• Int J Colorectal Dis · Dec 2015

    The impact of colorectal screening program on the detection of right-sided colorectal cancer. A 5-year cohort study in the Mantua District.

    • Corrado R Asteria, Salvatore Pucciarelli, Leonardo Gerard, Nicola Mantovani, Mauro Pagani, Luigi Boccia, Paolo Ricci, Luigi Troiano, Giuseppe Lucchini, and Coriolano Pulica.
    • Department of Surgery and Orthopaedics, General Surgery Units of Asola, Mantua and Pieve C., Carlo Poma Hospital, 80° Fanteria Place, 1-46041, Asola, Mantua, Italy. corrado.asteria@libero.it.
    • Int J Colorectal Dis. 2015 Dec 1; 30 (12): 1627-37.

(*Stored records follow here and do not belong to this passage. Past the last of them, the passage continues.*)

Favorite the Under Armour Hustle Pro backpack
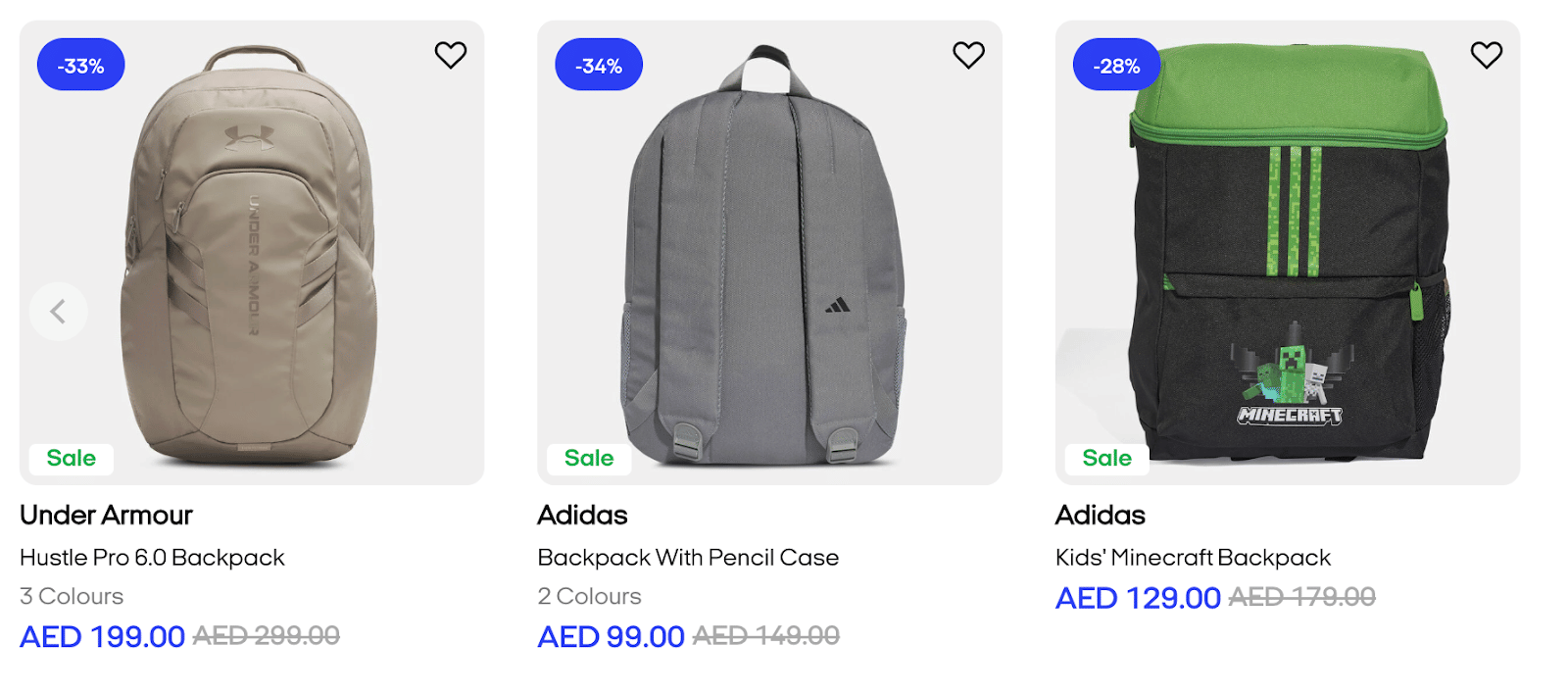The width and height of the screenshot is (1568, 694). (451, 55)
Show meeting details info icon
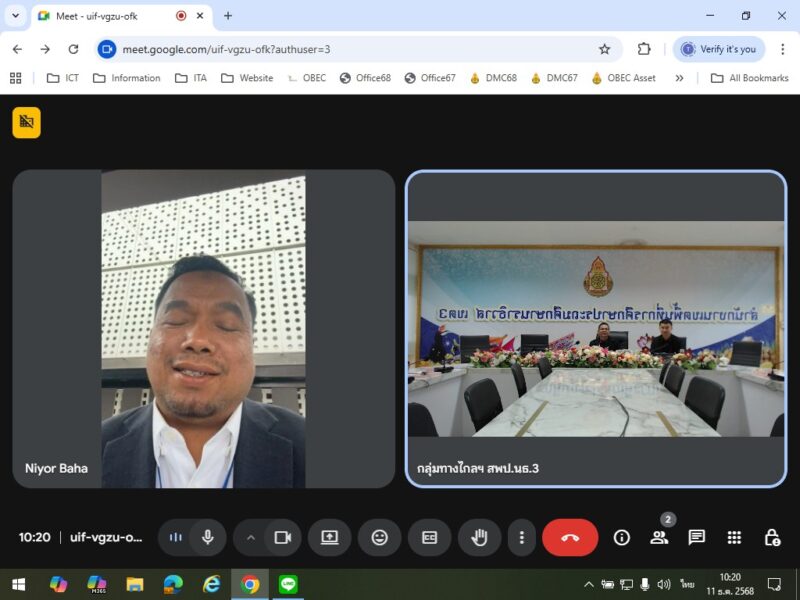800x600 pixels. pyautogui.click(x=622, y=537)
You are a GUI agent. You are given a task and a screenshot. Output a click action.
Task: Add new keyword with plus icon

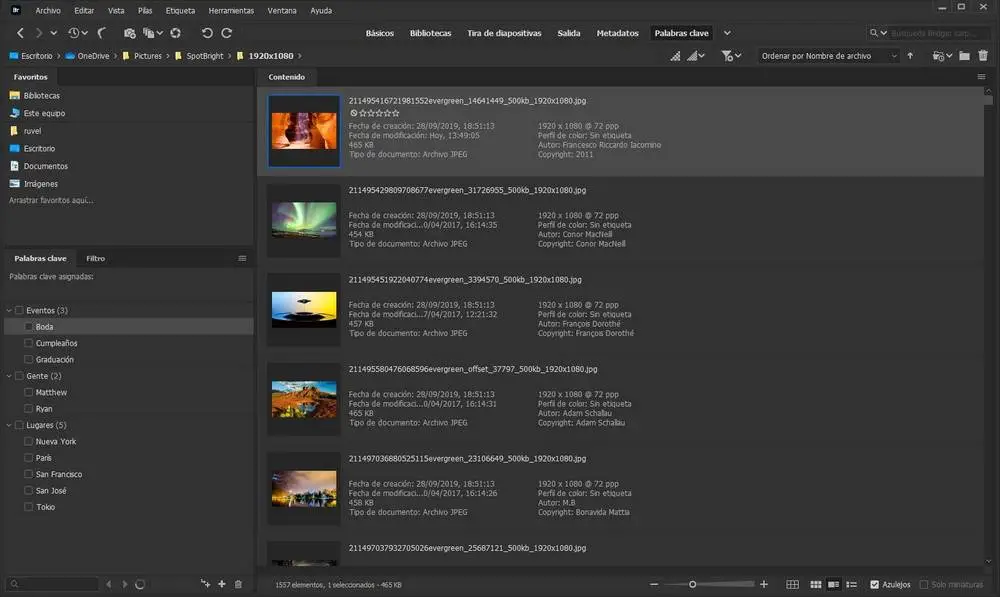(x=222, y=584)
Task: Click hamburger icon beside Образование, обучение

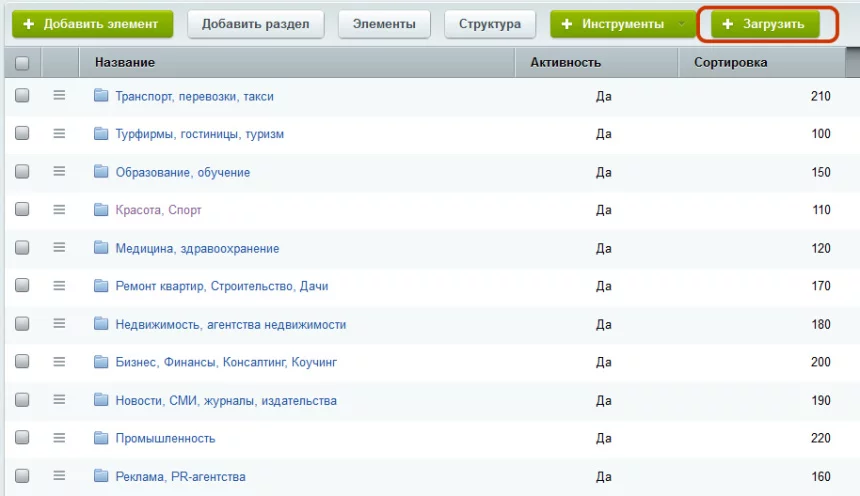Action: coord(59,172)
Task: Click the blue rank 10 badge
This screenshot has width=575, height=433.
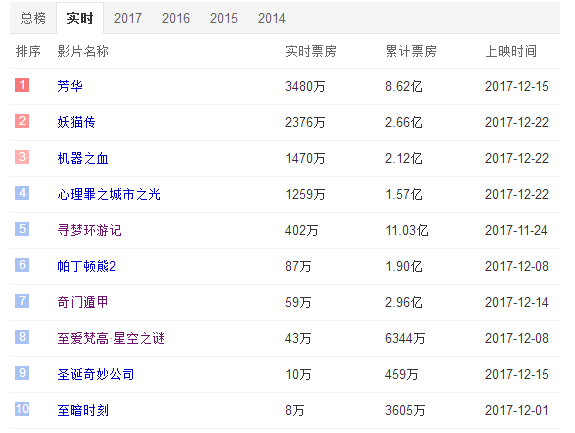Action: point(22,409)
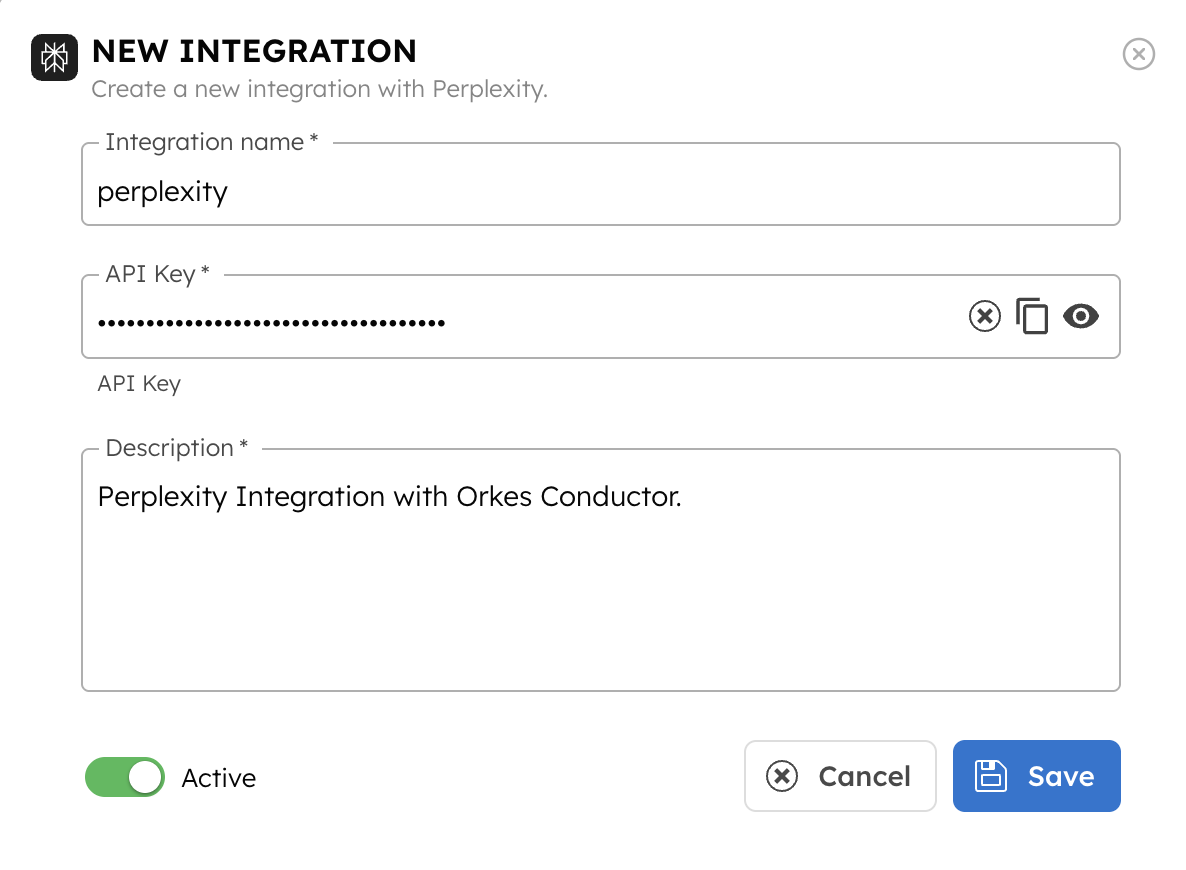1186x870 pixels.
Task: Place cursor after 'Orkes Conductor.' description text
Action: (684, 497)
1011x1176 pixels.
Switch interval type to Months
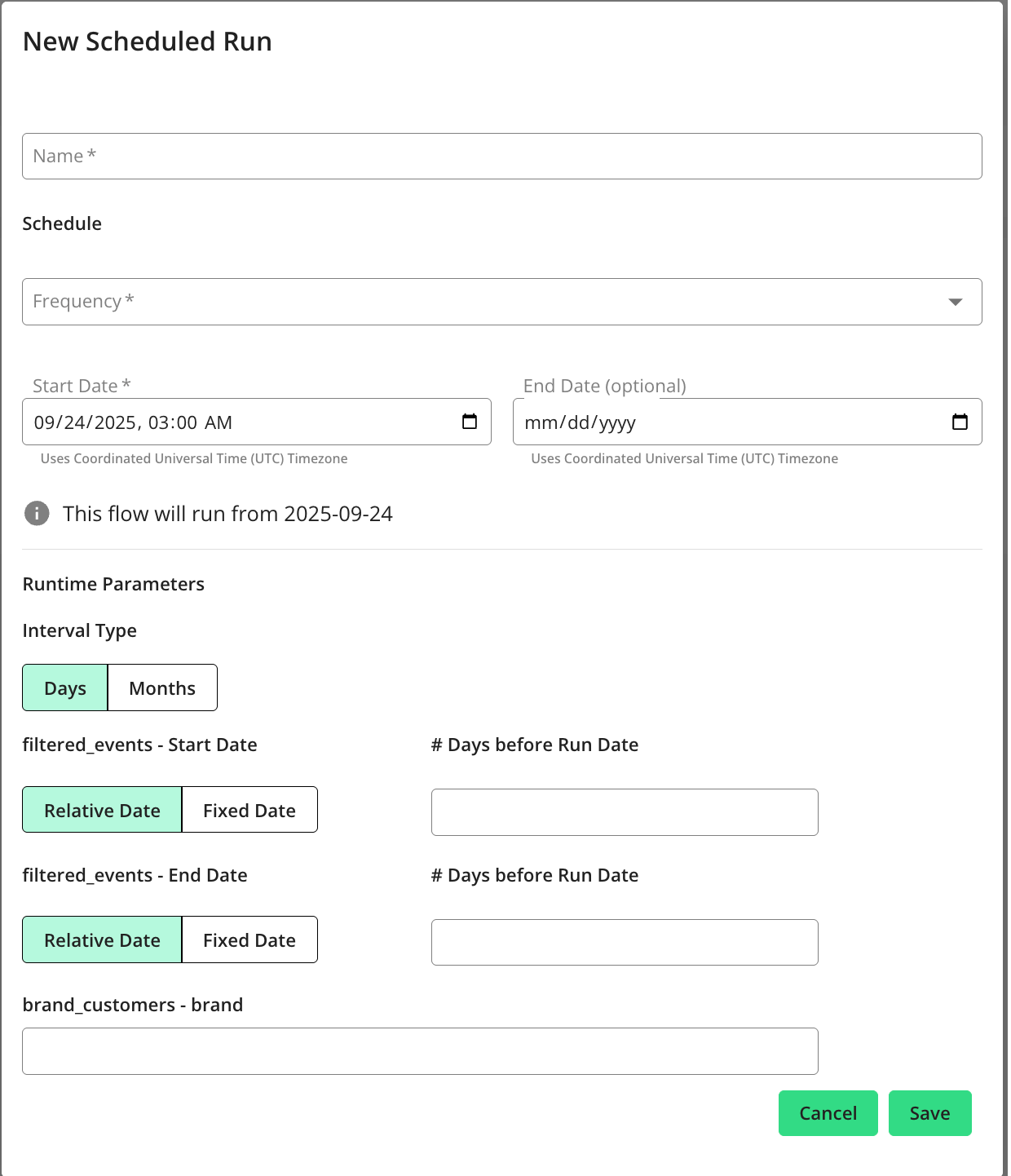pos(162,688)
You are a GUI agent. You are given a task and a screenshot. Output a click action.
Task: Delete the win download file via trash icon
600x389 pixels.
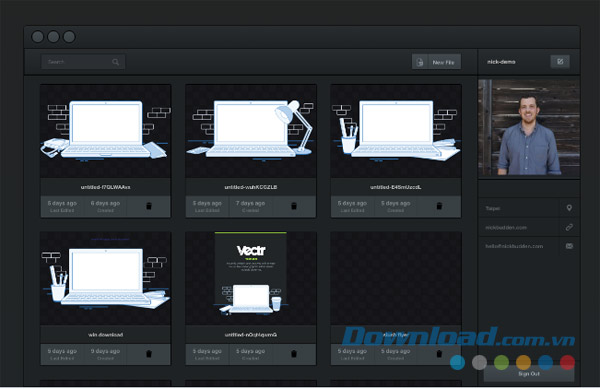pos(149,354)
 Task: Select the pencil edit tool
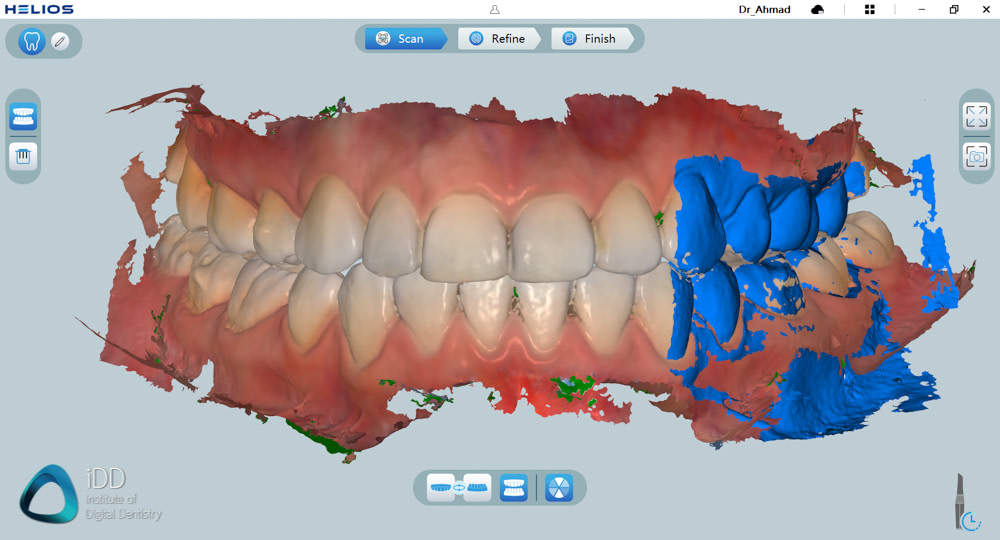tap(61, 42)
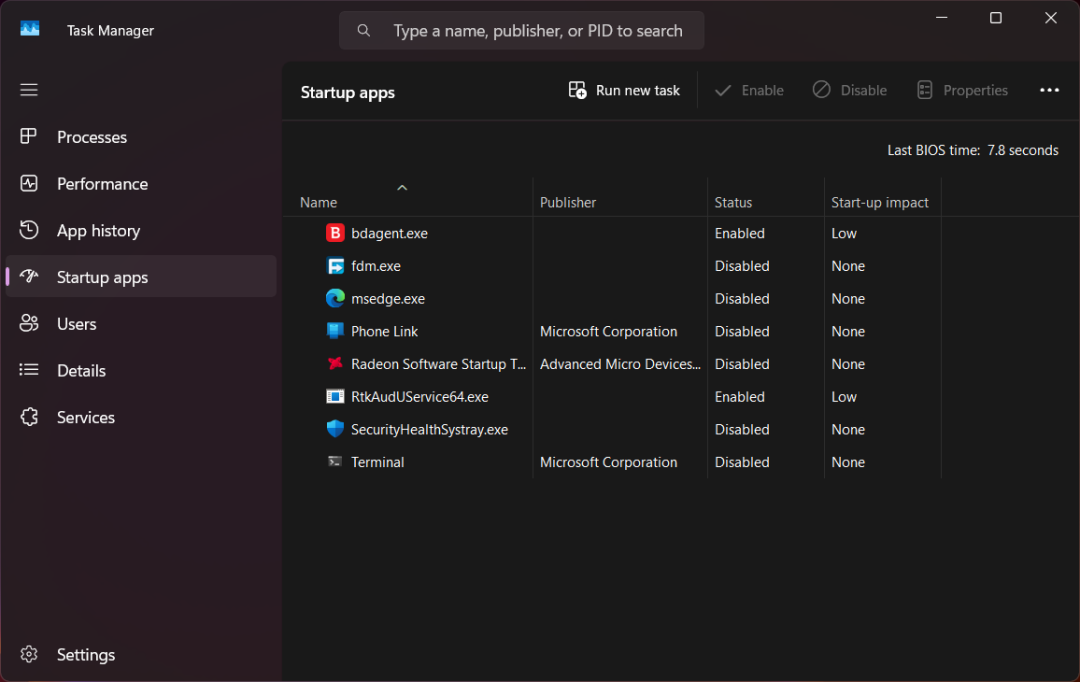Click the msedge.exe Edge icon
This screenshot has width=1080, height=682.
click(335, 298)
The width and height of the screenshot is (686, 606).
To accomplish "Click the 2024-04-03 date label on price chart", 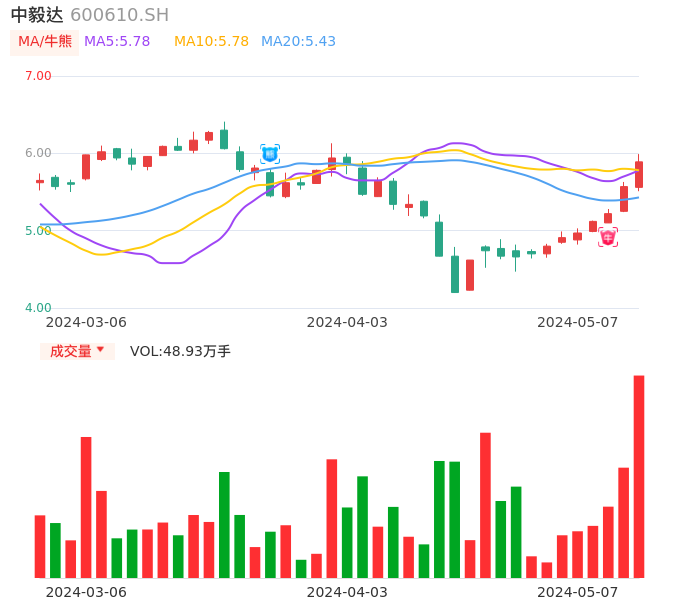I will click(346, 322).
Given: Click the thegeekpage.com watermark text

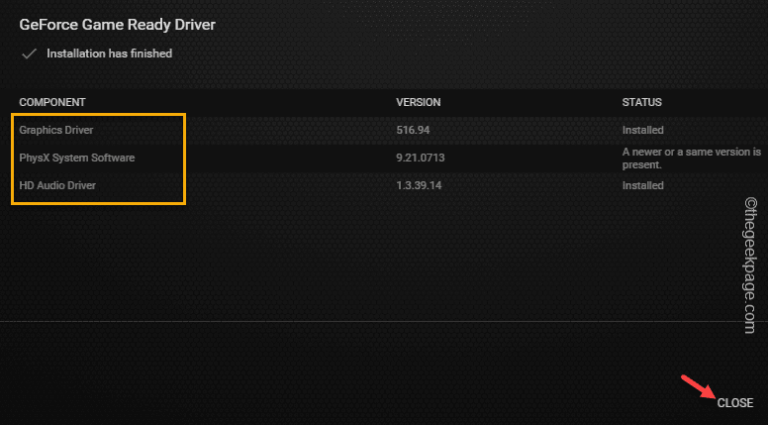Looking at the screenshot, I should point(750,270).
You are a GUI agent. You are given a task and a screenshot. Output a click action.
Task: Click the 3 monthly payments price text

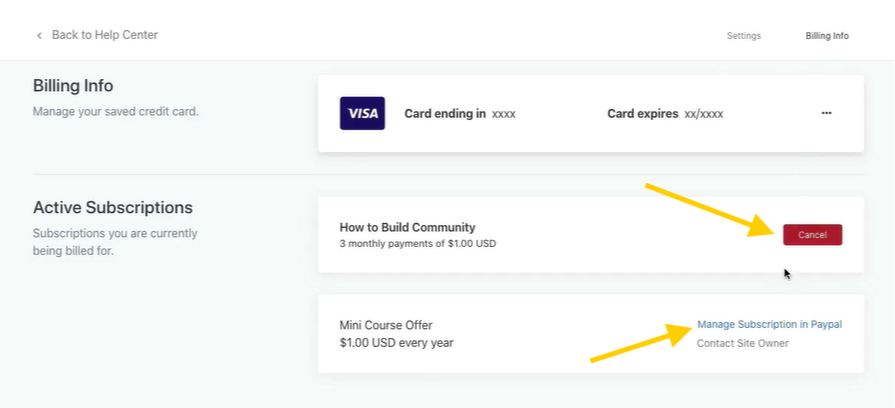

    BackgroundHigh rates of advanced colorectal cancer (CRC) are still diagnosed in the right side of the colon. This study aimed to investigate whether screening programs increase CRC detection and whether tumor location is associated with survival outcome.MethodsPatients affected by CRC, aged from 50 to 69 years and operated on from 2005 to 2009 were reviewed. Other than patient-, disease-, and treatment-related factors, detection mode and tumor location were recorded. Overall (OS) and disease-free survival (DFS) were investigated, using univariate and multivariate analyses.ResultsMean age of 386 patients included was 62.0 years, 59 % were males. CRC was detected by screening in 17 % of cases, and diagnosis was made from symptoms in 67 % and emergency surgery for 16 %. Screen-detected CRCs were located in the left colon (59 %), then in rectum (25 %) and in proximal colon (16 %) (p = 0.02). Most of CRC patients urgently operated on had cancer located in proximal colon (45 %), then in the left colon (36 %) and in rectum (18 %) (p = 0.001). Right-sided CRC demonstrated higher pTNM stage (p = 0.001), adequate harvest count nodes (p = 0.0001), metastatic nodes (p = 0.02), and poor differentiation grading (p = 0.0001). With multivariate analysis, poor differentiation grade was independently associated with both worse OS (HR 3.6, p = 0.05) and worse DFS (HR 8.1, p = 0.0001), while distant recurrence was associated with worse OS (HR 20.1, p = 0.0001).ConclusionLow rates of right-sided CRC are diagnosed following screening program. Proximal CRC demonstrates aggressive behavior without impact on outcome. These findings prompt concern about population awareness for CRC screening.